This is a very high standard. That your conduct is “likely” to injure someone isn’t the same as saying that it is “possibly” going to injure someone. Willful and wanton conduct refers to conduct that is definitely likely to injure another person.
The speeding enhancement is a tough one to prove, This is due to the fact that the prosecutor has to also prove a violation of Vehicle Code 23103, Reckless Driving. The reality in most of these cases is that the defendant was just speeding. Although a dangerous activity, it generally does not meet the higher proof level of Reckless Driving.
Defenses to the DUI Speed Enhancement.
The DUI speed enhancement would only apply to a person who is convicted of a DUI. Thus, if the defendant’s charges were reduced, or if there was an acquittal of the DUI charge, the speed penalty would be inapplicable, as it “attaches” to the DUI charge.
In addition, speeding while under the influence does not automatically qualify as reckless driving under the speed enhancement statute. There must be some type of reckless driving conduct in addition to the speeding. This is a high standard and a defendant may have a strong argument that while he or she may have been speeding, his or her driving was not reckless.
You might also be able to show that you were not intoxicated at the time, were not speeding, and were not driving recklessly, all of which are defenses.
Note that the Speed Enhancement is not a separate Crime in California Under Vehicle Code 23582 VC – it is only an enhancement to any filed charges of DUI.
Is jail time mandatory if found guilty in a speed enhancement case?
Yes, A judge in your case is mandated to give you a jail term if the speed enhancement charge is proven in your case.
What if I don’t think there is enough evidence to prove the speed enhancement charge in my case?

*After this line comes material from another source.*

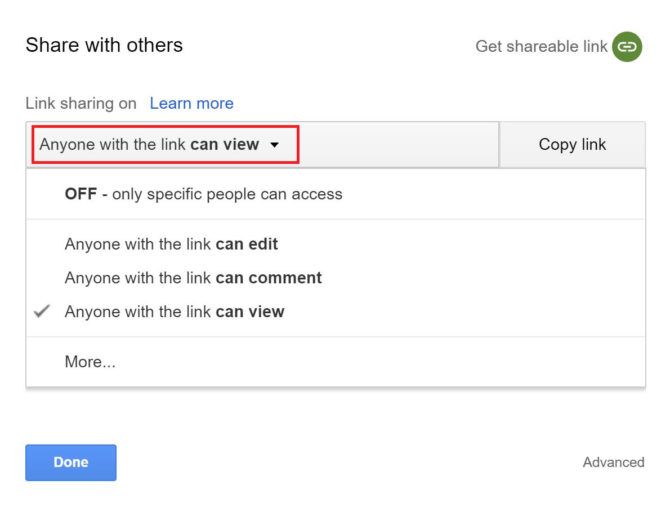Click the 'Get shareable link' text
The image size is (670, 507).
point(541,47)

You should always consult an experienced DUI attorney if there is a speed enhancement in your case. In some speed enhancement cases, an attorney may be able to fight the charge because there was no properly maintained, calibrated measuring device. That includes radar guns, laser guns, or speedometers) used to track the driver’s speed and there is a lack of evidence to prove the speed enhancement charge.
Contact us for help.
If you or loved one is charged with a DUI and a Vehicle Code 23582 VC speeding enhancement, then you need an experienced lawyer. We invite you to contact us right away. We provide a free consultation in office or by phone.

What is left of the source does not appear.